Take EPA administrator Lisa Jackson. We all love Lisa Jackson.
After eight years of a Bush-era gag-order, Jackson has effectively
reinvigorated her agency staff of 17,000 employees to protect air and
water quality, prevent exposure to toxic contamination in our
communities, and reduce greenhouse gases, according to their agency
website.
And yet, not one--count 'em--of Jackson's top officials in DC or
herself have made any effort to actually visit a mountaintop removal
site before making life-threatening decisions.
Coalfield residents have politely invited, requested,
asked, and begged for a Jackson visit as the EPA makes its decisions
behind closed DC doors.
No doing. In truth, Lisa Jackson and her EPA officials are simply
too afraid of the Big Coal lobby and their bankrolled politicians--and
don't feel the Obama White House covering their backs--to set a foot on
the coalfield frontlines.
So, they talk--and wonderfully so--they twitter, they review, they
assess, they release statements, and then quietly let kinder and gentler
mountaintop removal permits slide by while the assault on Appalachian
communities continues.
Even the EPA's own officials have recently found "toxicity
levels as high as 50 times the federal guidelines in water downstream
from mining operations" in Appalachia.
But, according Adora Andy, spokeswoman for EPA, today's protest
"is based on a fundamental misunderstanding of EPA's role.
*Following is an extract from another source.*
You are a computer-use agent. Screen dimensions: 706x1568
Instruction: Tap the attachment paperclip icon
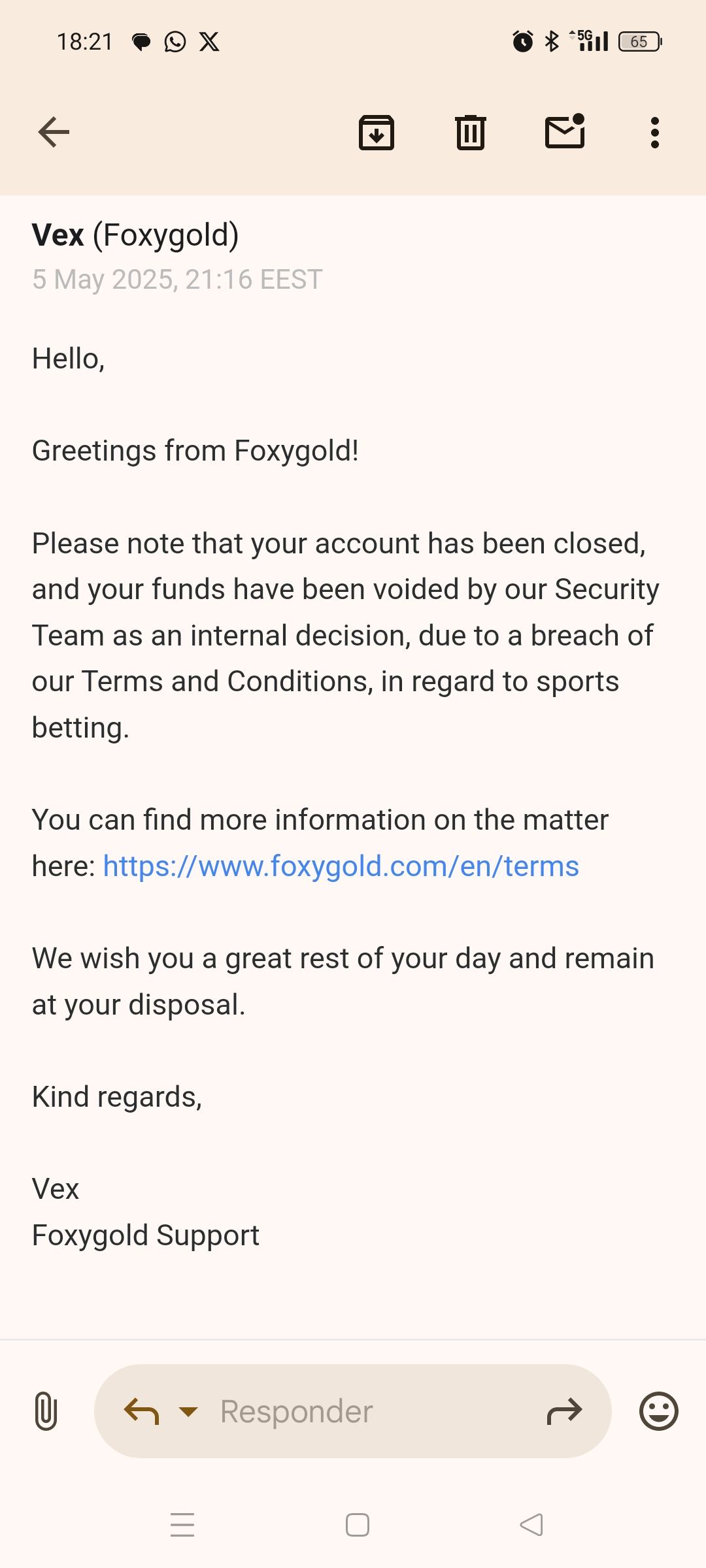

Adora went on
to explain that the EPA does not regulate the mining industry, but is
only "responsible for ensuring that projects comply with the Clean Water
Act."
Except it's the mining industry that isn't complying with the Clean
Water Act.
She added: "Instead of "holding up" permits, Andy said, EPA is
working with coal companies and the Army Corps to reduce the amount of
waste dumped or the number of valleys filled."
And that's the kicker that Appalachia is expecting: Now that the EPA
has reportedly handed over 73 of the 79 massive mountaintop removal
operation permits that were in advance review, the fate of the
Appalachian health and well-being is now in the hands of the Army Corps.
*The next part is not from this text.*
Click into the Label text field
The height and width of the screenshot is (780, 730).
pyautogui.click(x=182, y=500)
And here's the real fundamental misunderstanding: Mountaintop
removal, which provides only 8 percent of our national coal production,
is a needless crime--one of the most egregious human
rights and environmental violations today. If mountaintop removal
waste-dumping operations are in clear violation of the Clean Water Act,
as panels of scientists and the EPA and Jackson have noted, then MTR or MTM operations
still remain in violation of the Clean Water Act, even if the EPA and
Army Corp strike a compromise to reduce the amount of waste dumped.
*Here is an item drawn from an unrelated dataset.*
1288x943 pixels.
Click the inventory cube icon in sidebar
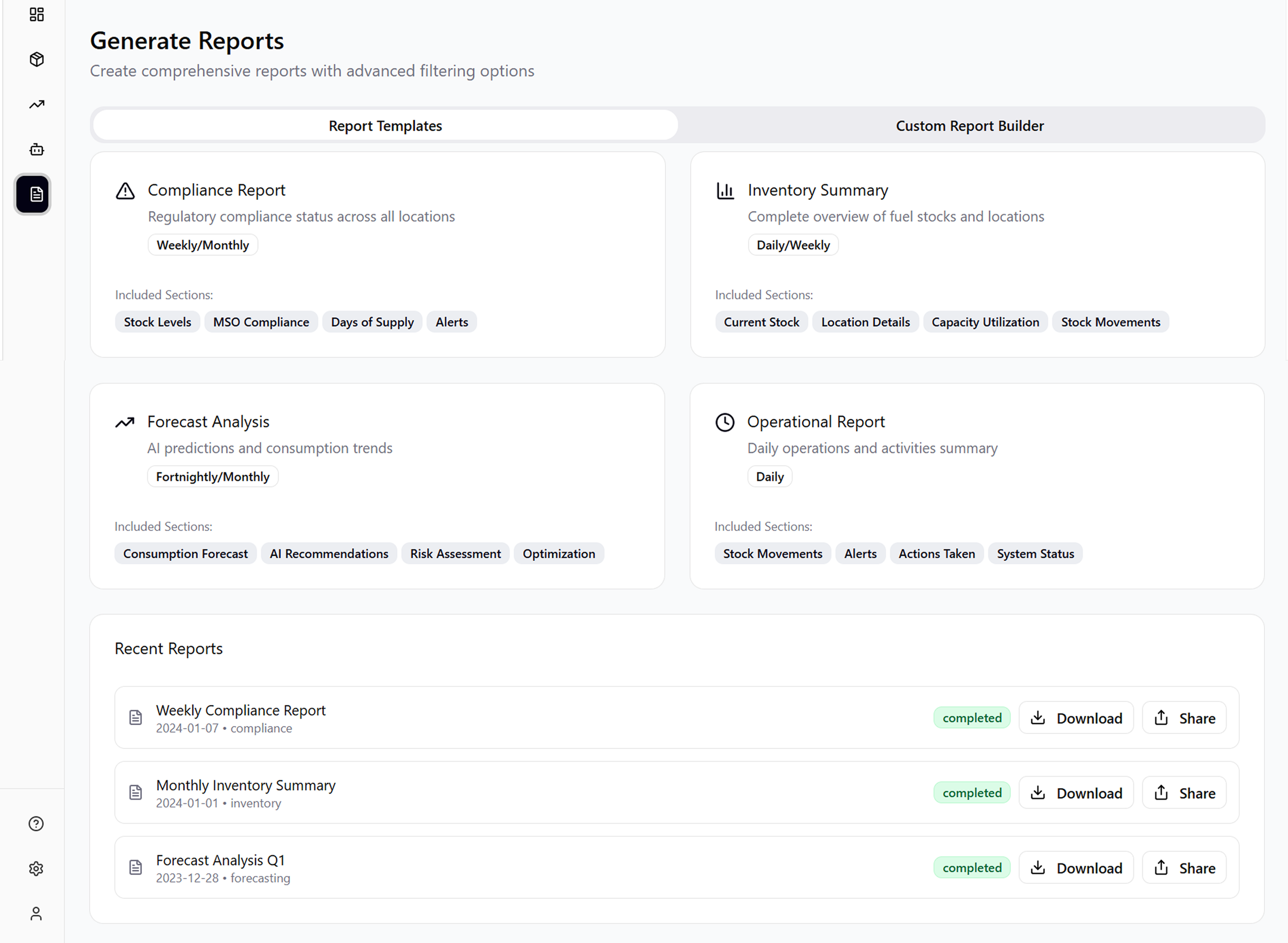coord(37,59)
Following a nearly 40-year policy, Lisa Jackson thinks she can
"minimize" and regulate the impact of mountaintop removal, despite the
overwhelming evidence by a recent scientific study that, "the science is
so overwhelming that the only conclusion that one can reach is that
mountaintop mining needs to be stopped."
Which brings us back to today, and the protesters risking arrest in
front of Lisa Jackson's office.
They have no other choice to get Jackson's attention, and her
twitter.
In the face of these blatant Clean Water Act violations,
residents have come up to DC on their own dime with samples of toxic
water and documented evidence of their communities contaminated with
coal waste, panels of our nation's top scientists and water experts have
proven the irreversible impacts of mountaintop removal mining on
Jackson's jurisdiction over the waterways, and now a new study has even
pointed to MTR's role in increasing greenhouse gas emissions--all
part of EPA's self-proclaimed mission.
If Lisa Jackson won't go and see this first hand in Appalachia, then
the Appalachian coalfields are going to be planted, albeit two 20-foot
tripods, in front of the EPA.
According to Jackson's own website: "She has made it a priority to
focus on vulnerable groups including children, the elderly, and
low-income communities that are particularly susceptible to
environmental and health threats. In addressing these and other issues,
she has promised all stakeholders a place at the decision-making table."
I look forward to the day that she can twitter that same sentiment,
from the Appalachian coalfields, not her DC office.